> Tasks for this exercise:
**a.** Extract the stretch of the article on assaults against medical staff in Vietnam from "Assaults on medical staff on the rise in Vietnam ảnh" through "to voice concerns.", copying it word for word.
**b.** Answer these questions using the article on assaults against medical staff in Vietnam:
(i) How many assault cases against medical workers were reported to the police last year?
(ii) According to the Ministry of Health, what percentage of the attacked medical workers were doctors?
(iii) In which province were two obstetricians physically abused in the first months of 2018?

[[ Selected text, beginning ]]

Assaults on medical staff on the rise in Vietnam

The number of assaults against medical workers climbed to a record high last year, with 25 cases reported to the police.
Assaults on medical staff on the rise in Vietnam ảnh 1A patient receives emergency aid at a hospital in ​Hanoi. (Source: nld.vn)

 Hanoi (VNA) - The number of assaults against medical workers climbed to a record high last year, with 25 cases reported to the police. Hospital violence stayed in the headlines year-round, prompting both Prime Minister Nguyen Xuan Phuc and the National Assembly to voice concerns.

In the first months of 2018, two obstetricians in Yen Bai province were physically abused by a husband and 10 others after the medical workers, who were delivering his baby, asked him not to climb on the window railing to film the birth.

This was among many reasons for patients and their family members to attack medical workers, 70 percent of whom were doctors and 15 percent nurses, according to the Ministry of Health.

The reasons ranged from a doctor’s refusal to conduct a fluid infusion to a drunken patient, or a doctor preventing a fight between patients.

In another case, the family assumed the doctor’s diagnosis was wrong and hit him before forcing an apology out of the doctor.

[[ Selected text, end ]]
[[ Information provided, beginning ]]

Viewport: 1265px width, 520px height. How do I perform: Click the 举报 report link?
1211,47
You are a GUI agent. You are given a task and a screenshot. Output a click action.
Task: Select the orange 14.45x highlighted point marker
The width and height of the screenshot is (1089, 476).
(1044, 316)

[[ Information provided, end ]]
[[ Information provided, beginning ]]

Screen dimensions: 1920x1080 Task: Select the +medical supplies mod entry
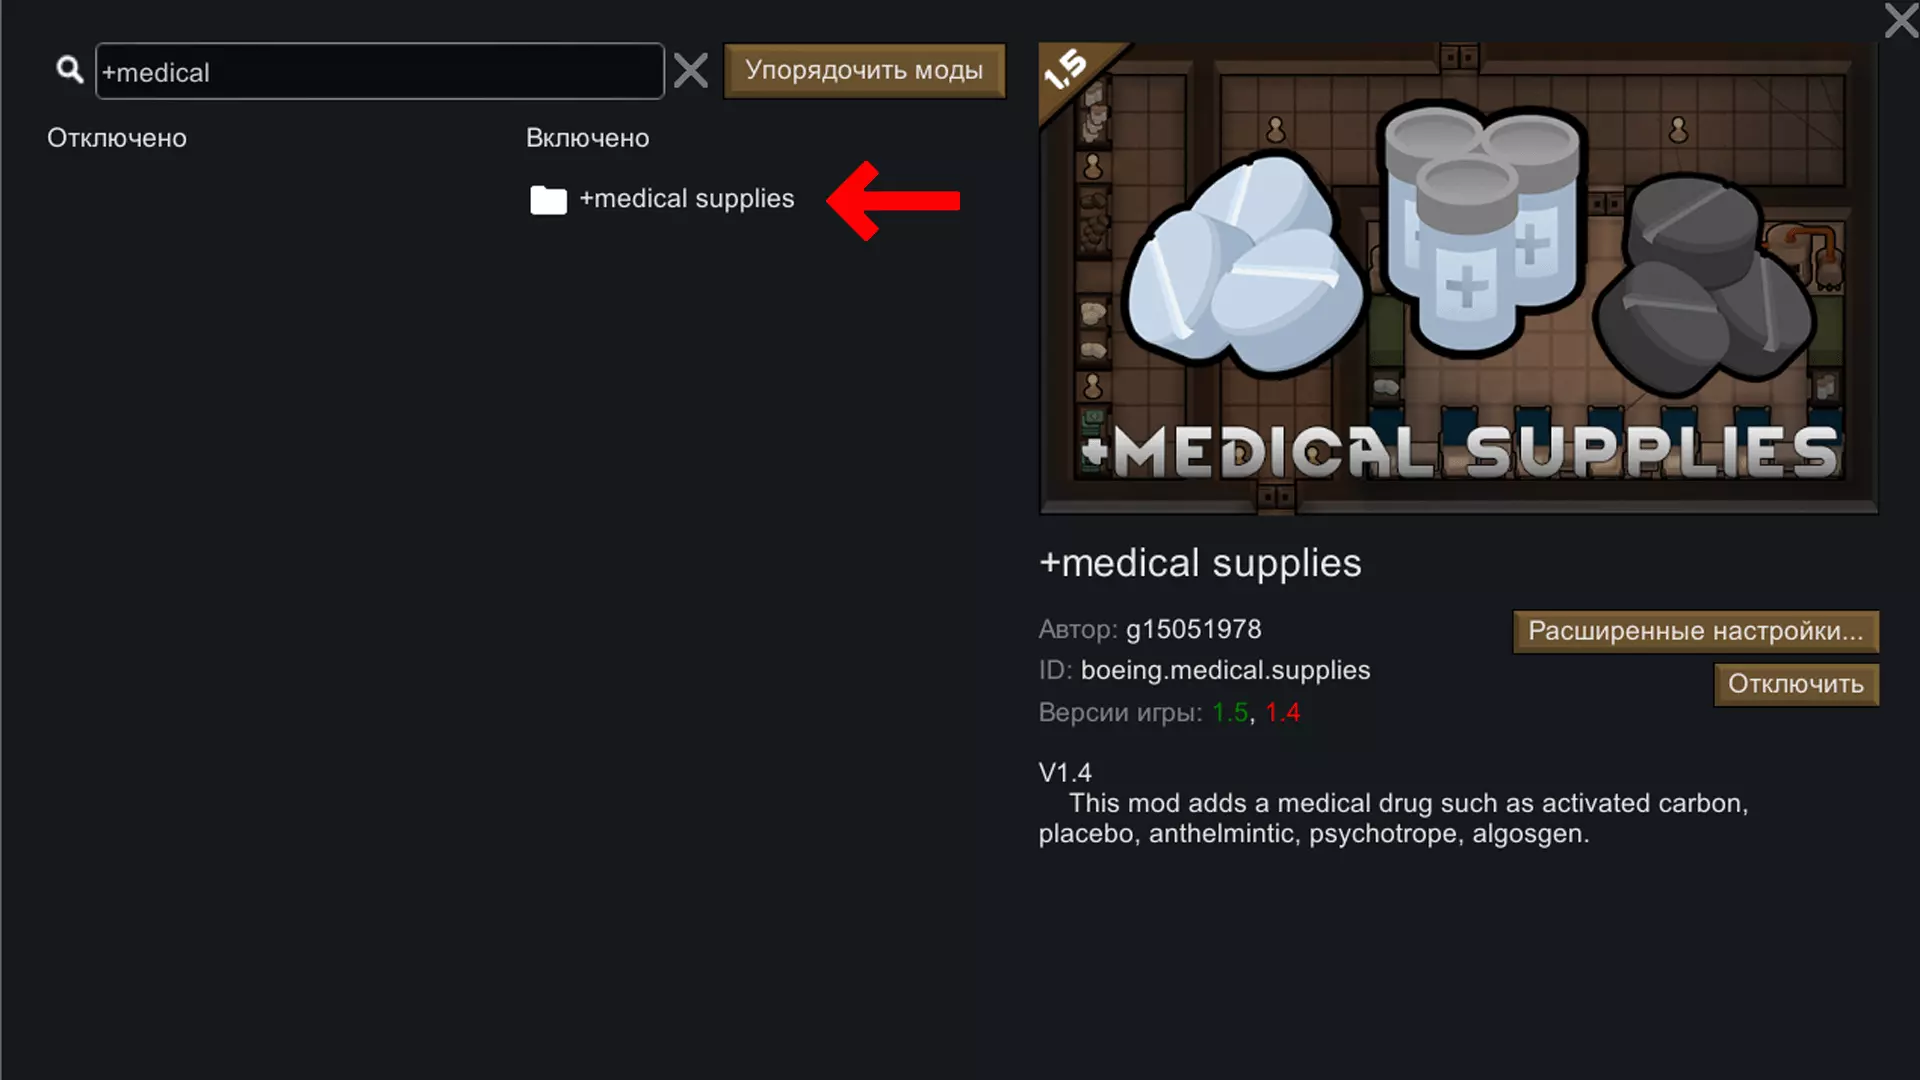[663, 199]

[[ Information provided, end ]]

> Answers for each item:
**a.**
Assaults on medical staff on the rise in Vietnam ảnh 1A patient receives emergency aid at a hospital in ​Hanoi. (Source: nld.vn)

 Hanoi (VNA) - The number of assaults against medical workers climbed to a record high last year, with 25 cases reported to the police. Hospital violence stayed in the headlines year-round, prompting both Prime Minister Nguyen Xuan Phuc and the National Assembly to voice concerns.

**b.**
(i) 25 cases were reported to the police.
(ii) 70 percent were doctors.
(iii) Yen Bai province.